Background and Objectives The cylindrical shape of the dura in vivo, as well as the needle tip deviation known to occur with beveled needle insertion, might predispose to geometric effects of needle orientation on hole size and shape during dural puncture. The object of this study was to investigate such possible effects.
Methods Standard xerographic paper was used to simulate a dura mater membrane with random fiber orientation. Rigidly mounted paper cylinders of 2-cm diameter were transfixed at 90° angles to the cylinder axis with 22-gauge Quincke point spinal needles. A nonrotating drill press effected linear insertion, creating entry and exit perforations at median and paramedian positions. The bevel direction was rotated at 90° angles during punctures in order to determine the effects of lateral versus transverse bevel orientation (relative to the cylinder axis) on the resultant hole morphology.

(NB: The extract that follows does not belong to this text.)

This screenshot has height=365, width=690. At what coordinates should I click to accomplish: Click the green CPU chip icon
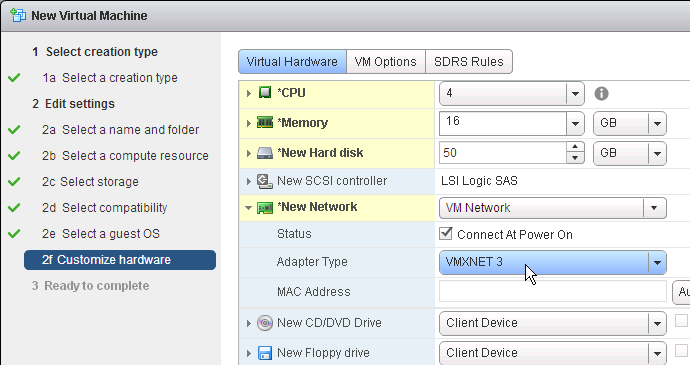click(x=265, y=92)
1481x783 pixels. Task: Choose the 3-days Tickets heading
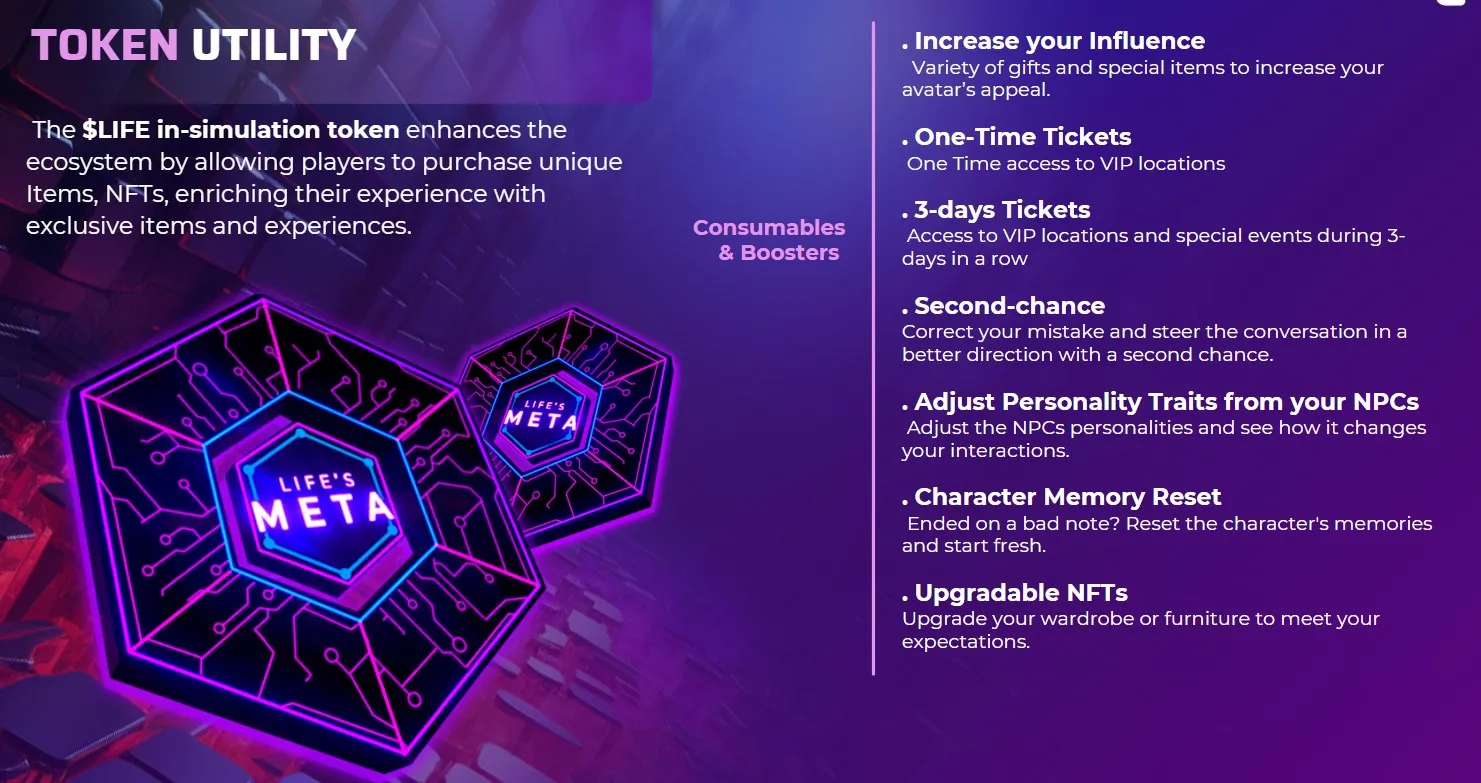(x=1001, y=210)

Results With median perforation, all holes (entry and exit) were of uniform size and shape regardless of bevel orientation. Paramedian perforations of the cylinder at near tangential positions, with the bevel directed lateral to the cylinder axis, resulted in formation of a flap overlapping the margins of either the entry or exit hole but not both. Flaps formed only when the bevel faced the cylinder membrane's surface during paramedian, near tangential puncture (n = 10, P = .00001).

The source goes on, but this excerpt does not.